Signs and symptoms of calluses
Calluses tend to have a dull appearance and are rough to the touch. They may be raised and rounded or flush with the surrounding skin. You can look at and feel the skin surrounding a callus to see if there is a difference in texture and thickness. Calluses feel hard compared to the softer, fleshy skin on the bottom of your feet.
What causes calluses?
Calluses are caused by frequent friction against your skin. Specific reasons you may have calluses on your feet include:
- Tight or loose shoes – Tight shoes cause pressure that may cause your feet to develop calluses. Similarly, loose shoes may move around too much, rubbing on your feet and causing irritation.
- Foot deformities – If your foot is misshapen due to a condition like hammertoe or claw toe then shoes may fit poorly, causing calluses.
- High heels – Shoes with high heels put added pressure on the ball of your foot instead of distributing your weight evenly.
- Stitches and inseams – Shoes or socks with poorly placed stitching can cause irritation
How are calluses diagnosed?
Calluses are diagnosed by a physical assessment of their appearance and location. Calluses may be confused for other skin conditions like corns and warts, so additional diagnostic tests can eliminate the possibility of other skin conditions.
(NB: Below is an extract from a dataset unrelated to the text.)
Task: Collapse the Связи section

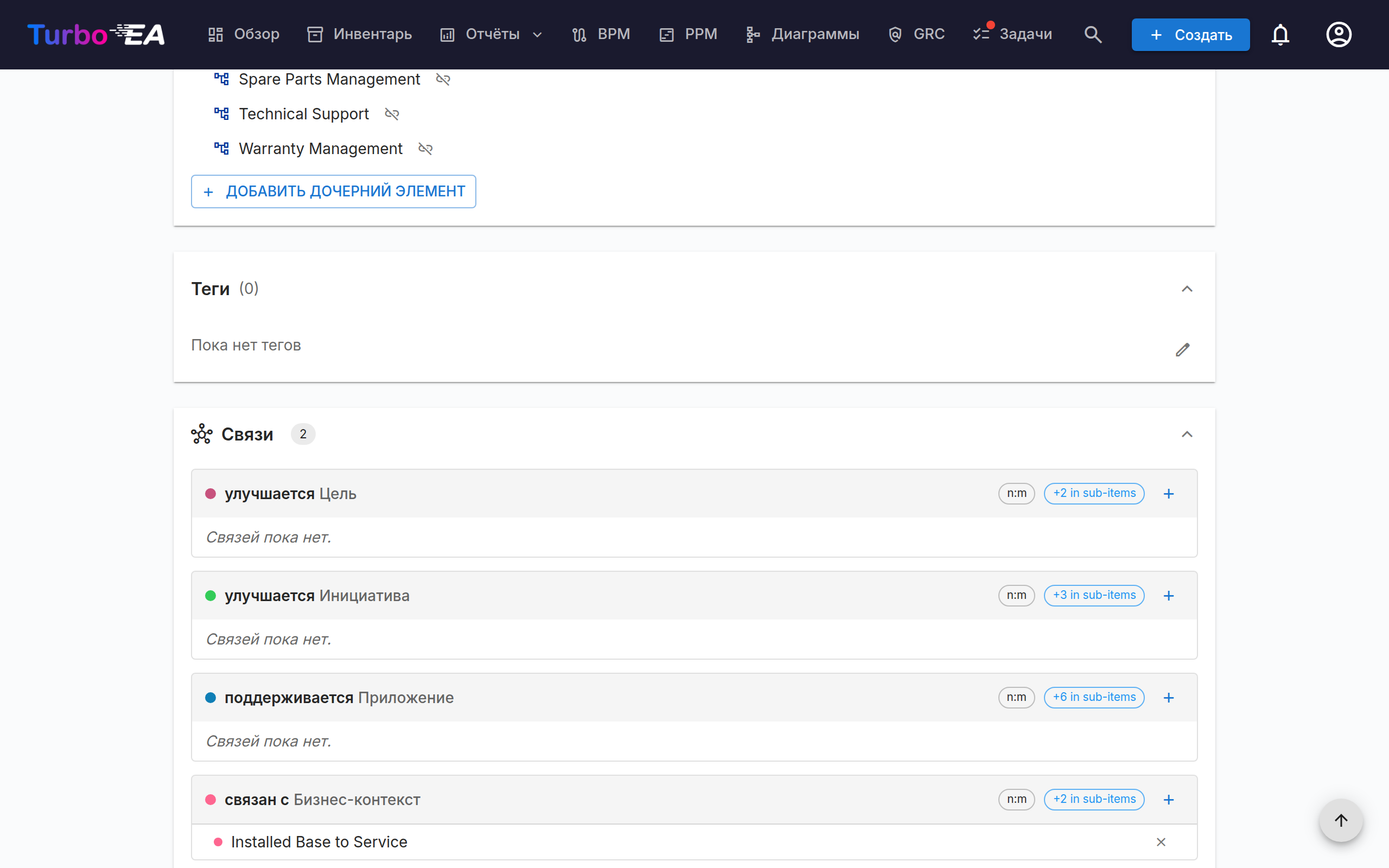Action: 1187,435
The term callus is used to describe skin on the bottoms of your feet. If skin grows thick on top of your feet or toes, it's called a corn. Calluses are usually wide and cover a larger portion of skin. Corns are smaller and often deeper than calluses. Warts typically have a rough, cauliflower-like texture, but they are occasionally smooth and flat.
Treatments for calluses
There are many ways to treat calluses from home. These methods include:
- Soak your feet – Warm water will soften the skin on your feet. This step is completed in advance of removing the thickened skin or applying a moisturizer.
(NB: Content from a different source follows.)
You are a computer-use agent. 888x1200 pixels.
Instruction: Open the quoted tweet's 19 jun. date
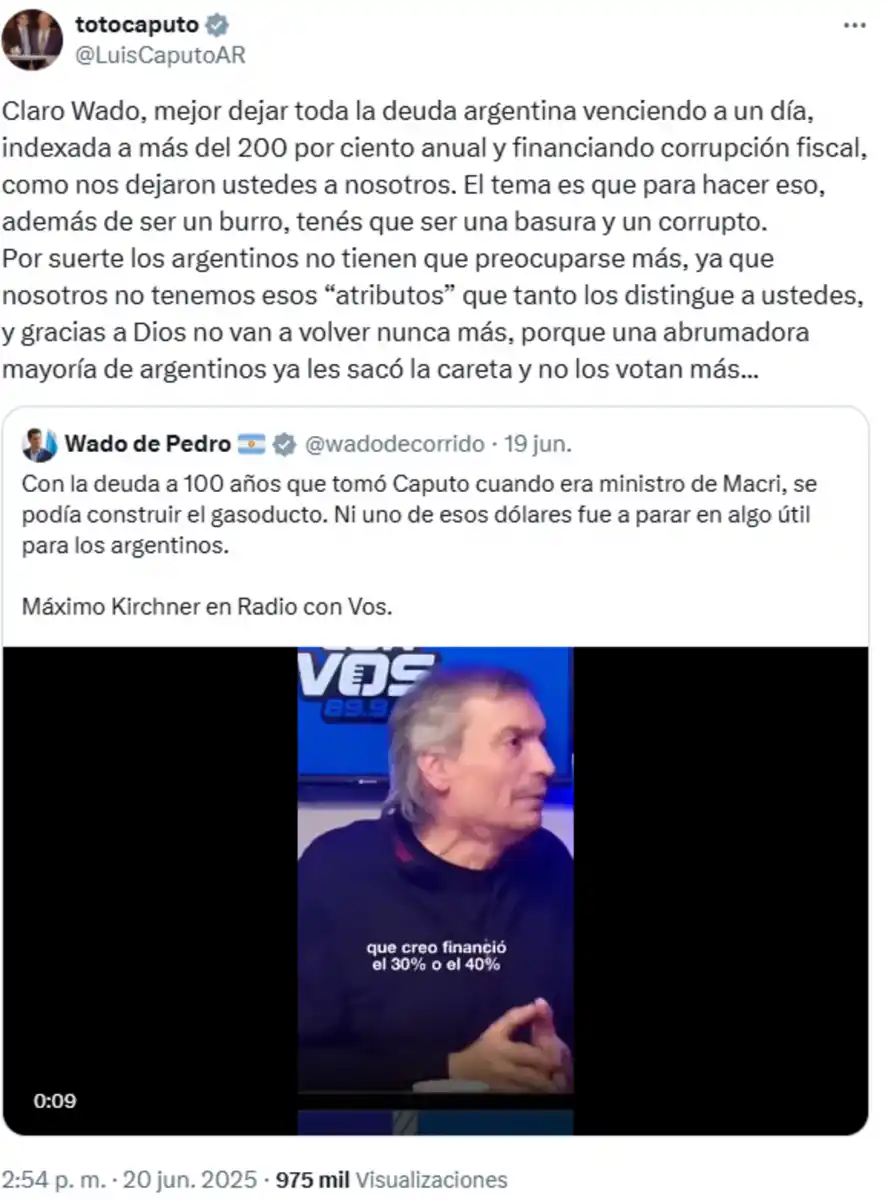tap(537, 443)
- File the callus – Use a pumice stone to rub the callus in a circular motion to remove dead skin. Don’t overdo it. Taking off too much skin leaves you prone to infection and bleeding.
- Apply a moisturizer – Look for a lotion that contains the active ingredients of salicylic acid, ammonium lactate, or urea. Rub the moisturizer into your skin soon after showering when your skin is still damp.
- Protect your skin – Use a thick piece of fabric to cushion your callus, preventing further irritation. You can even find pre-cut pads at your local drugstore to use in your shoes.
- Trim your toenails – Long toenails may force your foot further back in your shoe, causing irregular pressure and rubbing over time.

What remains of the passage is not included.